To be honest, I was nervous about studying at Harvard Law School, as I was worried everyone might be really posh. But, actually, I found that many of my fellow students were dedicated human rights lawyers from around the world, and I made very close friends. It is vital to build a community when you do this kind of this work, because it can be isolating. When one of your clients dies, for example, you need people who can support you through that. Studying at Harvard gave me the opportunity to build that community globally. It was also such a privilege to study under some of the best minds. I was taught by people I had admired from afar, for example by Samantha Power, formerly Obama’s Ambassador to the U.N.

Finally, jumping back to Queen Mary, why did you choose Queen Mary for your undergraduate degree? As soon as I read about Queen Mary Law School, I wanted to go there. I was immediately drawn to its radical, socially-minded uses of the law. The School has a very impressive community-facing legal clinic and the British Institute of Human Rights is based there. Many of the academic staff have made significant real-world contributions, like Prof. Green and her work on the genocide in Myanmar, or Prof. Malleson and her efforts towards achieving greater equality in the British judiciary, or Prof.
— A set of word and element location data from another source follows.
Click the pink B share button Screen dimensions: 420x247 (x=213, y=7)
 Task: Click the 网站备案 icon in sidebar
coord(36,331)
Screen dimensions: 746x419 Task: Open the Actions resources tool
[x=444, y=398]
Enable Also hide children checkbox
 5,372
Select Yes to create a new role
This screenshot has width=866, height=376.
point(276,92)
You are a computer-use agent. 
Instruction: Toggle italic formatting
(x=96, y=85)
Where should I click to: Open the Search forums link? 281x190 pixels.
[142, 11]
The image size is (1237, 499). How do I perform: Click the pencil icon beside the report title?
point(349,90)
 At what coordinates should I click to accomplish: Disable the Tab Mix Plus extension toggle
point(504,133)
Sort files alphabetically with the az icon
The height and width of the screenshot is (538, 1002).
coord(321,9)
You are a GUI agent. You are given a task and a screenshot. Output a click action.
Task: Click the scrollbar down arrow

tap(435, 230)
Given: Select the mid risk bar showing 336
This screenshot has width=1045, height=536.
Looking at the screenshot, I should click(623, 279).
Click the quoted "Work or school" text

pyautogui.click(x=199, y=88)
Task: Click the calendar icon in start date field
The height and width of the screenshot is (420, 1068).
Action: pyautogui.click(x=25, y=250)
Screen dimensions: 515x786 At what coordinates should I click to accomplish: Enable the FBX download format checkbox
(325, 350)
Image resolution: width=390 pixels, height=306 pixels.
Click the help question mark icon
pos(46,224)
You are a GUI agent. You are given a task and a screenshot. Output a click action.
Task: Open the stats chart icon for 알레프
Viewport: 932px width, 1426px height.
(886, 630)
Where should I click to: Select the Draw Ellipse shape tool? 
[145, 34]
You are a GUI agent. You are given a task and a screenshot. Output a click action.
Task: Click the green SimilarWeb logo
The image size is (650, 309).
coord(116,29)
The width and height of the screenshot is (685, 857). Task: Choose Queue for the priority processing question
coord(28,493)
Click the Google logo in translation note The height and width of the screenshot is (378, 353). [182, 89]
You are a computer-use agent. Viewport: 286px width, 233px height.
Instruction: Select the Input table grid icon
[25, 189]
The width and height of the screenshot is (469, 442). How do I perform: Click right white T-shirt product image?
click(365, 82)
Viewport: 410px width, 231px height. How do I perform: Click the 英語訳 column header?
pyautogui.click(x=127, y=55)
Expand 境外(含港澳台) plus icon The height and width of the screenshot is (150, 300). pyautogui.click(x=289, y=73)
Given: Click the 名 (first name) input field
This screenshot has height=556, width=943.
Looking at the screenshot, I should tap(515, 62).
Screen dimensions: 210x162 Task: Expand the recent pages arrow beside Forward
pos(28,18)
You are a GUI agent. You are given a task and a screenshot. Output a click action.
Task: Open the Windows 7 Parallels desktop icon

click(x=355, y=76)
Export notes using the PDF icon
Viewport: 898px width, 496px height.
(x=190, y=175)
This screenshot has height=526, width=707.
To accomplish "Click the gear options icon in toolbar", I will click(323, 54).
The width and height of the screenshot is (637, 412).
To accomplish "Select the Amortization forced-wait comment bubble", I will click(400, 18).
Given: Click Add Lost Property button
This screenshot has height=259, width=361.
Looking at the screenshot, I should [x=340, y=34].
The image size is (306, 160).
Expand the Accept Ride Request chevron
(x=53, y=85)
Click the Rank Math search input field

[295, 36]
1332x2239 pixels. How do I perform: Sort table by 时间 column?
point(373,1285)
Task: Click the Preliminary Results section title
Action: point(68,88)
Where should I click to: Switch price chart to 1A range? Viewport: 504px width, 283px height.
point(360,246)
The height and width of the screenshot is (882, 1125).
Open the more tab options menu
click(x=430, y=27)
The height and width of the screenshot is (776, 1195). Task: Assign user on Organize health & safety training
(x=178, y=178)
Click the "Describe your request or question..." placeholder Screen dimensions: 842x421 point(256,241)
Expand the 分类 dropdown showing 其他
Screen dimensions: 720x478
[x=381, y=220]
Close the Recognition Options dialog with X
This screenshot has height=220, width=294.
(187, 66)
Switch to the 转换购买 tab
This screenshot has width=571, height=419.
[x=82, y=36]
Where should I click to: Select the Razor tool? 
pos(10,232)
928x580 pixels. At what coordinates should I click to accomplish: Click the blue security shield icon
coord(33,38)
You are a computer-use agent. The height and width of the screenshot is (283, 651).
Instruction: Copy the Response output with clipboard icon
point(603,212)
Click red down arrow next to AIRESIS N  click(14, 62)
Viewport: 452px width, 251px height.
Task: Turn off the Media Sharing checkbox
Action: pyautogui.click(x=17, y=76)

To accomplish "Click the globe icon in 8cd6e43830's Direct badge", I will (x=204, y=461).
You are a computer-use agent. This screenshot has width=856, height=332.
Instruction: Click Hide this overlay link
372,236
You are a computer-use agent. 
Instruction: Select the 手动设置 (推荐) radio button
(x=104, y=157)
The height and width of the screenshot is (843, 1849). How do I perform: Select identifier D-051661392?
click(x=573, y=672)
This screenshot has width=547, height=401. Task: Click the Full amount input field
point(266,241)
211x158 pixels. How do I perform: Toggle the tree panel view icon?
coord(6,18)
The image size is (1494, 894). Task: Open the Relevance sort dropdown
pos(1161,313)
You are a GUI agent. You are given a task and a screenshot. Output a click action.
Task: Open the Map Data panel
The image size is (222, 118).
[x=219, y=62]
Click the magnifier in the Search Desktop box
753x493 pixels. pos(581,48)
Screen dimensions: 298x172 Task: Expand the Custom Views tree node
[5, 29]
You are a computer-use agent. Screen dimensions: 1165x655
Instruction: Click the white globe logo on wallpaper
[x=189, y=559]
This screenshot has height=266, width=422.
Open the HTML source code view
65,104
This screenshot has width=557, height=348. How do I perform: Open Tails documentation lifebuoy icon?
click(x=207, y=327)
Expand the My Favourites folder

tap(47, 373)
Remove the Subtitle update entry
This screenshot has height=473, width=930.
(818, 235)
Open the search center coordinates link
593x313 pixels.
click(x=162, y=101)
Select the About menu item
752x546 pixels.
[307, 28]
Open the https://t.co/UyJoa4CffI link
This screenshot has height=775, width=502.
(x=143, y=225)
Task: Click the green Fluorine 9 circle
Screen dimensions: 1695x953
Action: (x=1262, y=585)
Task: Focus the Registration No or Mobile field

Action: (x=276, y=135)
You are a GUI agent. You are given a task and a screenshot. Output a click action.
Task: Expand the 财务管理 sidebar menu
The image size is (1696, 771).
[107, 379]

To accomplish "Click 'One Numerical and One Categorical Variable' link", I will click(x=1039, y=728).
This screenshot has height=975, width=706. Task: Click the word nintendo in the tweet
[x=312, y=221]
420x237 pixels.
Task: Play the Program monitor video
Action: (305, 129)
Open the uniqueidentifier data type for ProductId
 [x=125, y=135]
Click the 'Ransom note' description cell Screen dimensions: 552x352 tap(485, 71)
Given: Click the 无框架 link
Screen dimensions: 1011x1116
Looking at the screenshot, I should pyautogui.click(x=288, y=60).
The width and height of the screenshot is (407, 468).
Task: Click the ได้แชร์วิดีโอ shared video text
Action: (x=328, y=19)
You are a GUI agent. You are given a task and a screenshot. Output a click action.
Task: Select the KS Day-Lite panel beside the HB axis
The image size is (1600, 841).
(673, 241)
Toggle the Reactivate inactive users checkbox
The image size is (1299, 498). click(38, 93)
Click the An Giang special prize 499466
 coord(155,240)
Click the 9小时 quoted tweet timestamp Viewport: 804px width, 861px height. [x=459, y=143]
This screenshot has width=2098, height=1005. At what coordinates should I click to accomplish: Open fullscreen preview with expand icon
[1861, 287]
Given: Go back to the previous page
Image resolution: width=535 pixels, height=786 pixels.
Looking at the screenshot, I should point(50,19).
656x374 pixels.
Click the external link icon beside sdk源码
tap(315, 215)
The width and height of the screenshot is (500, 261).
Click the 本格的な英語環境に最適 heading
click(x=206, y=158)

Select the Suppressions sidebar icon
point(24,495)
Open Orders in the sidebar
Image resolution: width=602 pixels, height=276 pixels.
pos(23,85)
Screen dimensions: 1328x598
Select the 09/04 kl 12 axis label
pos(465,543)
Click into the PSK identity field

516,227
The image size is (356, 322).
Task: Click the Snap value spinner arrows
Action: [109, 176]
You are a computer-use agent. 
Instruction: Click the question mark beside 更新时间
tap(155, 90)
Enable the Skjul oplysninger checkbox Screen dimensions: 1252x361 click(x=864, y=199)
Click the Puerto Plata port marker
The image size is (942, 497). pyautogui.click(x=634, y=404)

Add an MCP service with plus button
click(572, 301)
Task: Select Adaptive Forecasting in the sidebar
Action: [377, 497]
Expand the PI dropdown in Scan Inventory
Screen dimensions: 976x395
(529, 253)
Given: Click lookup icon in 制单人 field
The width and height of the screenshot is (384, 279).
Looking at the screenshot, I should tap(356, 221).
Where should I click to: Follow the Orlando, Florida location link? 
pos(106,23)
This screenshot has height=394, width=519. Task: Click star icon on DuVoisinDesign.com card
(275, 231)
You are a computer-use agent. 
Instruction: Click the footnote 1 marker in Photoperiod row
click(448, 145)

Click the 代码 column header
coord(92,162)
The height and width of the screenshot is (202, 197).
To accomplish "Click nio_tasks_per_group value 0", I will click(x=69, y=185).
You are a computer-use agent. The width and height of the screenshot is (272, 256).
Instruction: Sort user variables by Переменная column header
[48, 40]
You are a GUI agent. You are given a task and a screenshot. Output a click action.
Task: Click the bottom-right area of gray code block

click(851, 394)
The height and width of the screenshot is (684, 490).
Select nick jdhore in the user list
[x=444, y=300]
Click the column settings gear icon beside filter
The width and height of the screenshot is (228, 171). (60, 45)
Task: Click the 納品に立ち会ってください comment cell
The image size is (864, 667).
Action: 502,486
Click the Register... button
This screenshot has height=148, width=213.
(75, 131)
Alldridge and his work combatting financial crime.

I was also attracted to the exciting, different courses that were on offer, and the style of teaching. For example, being taught family law from a feminist perspective by Profs. Choudhry and Hunter was profound for me, because it allowed me to frame many of my life experiences according to a theoretical, legal model. I was hooked, and later went on to study more feminist legal theory at Harvard. Likewise, studying jurisprudence – which can be pretty dry! – with Prof. Del Mar was again innovative and different (for example, as well as the classics, we engaged with critical race theory and other frameworks which challenge dominant ideologies). I’ll forever be grateful that my formative legal education happened at Queen Mary.

Is there any advice you would give to current students or recent graduates considering their career options? For me, volunteering and working throughout my studies enabled me to try different areas of work and discover what I enjoyed and what I was passionate about. I would encourage others to do the same. I think that very few people have a ‘calling’ and so it’s important to engage in a process of trial and error. It can help you find something that you love, and that you’re good at, and that chips away at making the world a little fairer and more just.

What was so special about your time at Queen Mary? Queen Mary is such a diverse university – in terms of ideas, beliefs, sexuality, ethnicity etc. – and that is remarkably special. The friendships that I made at Queen Mary remain among my closest.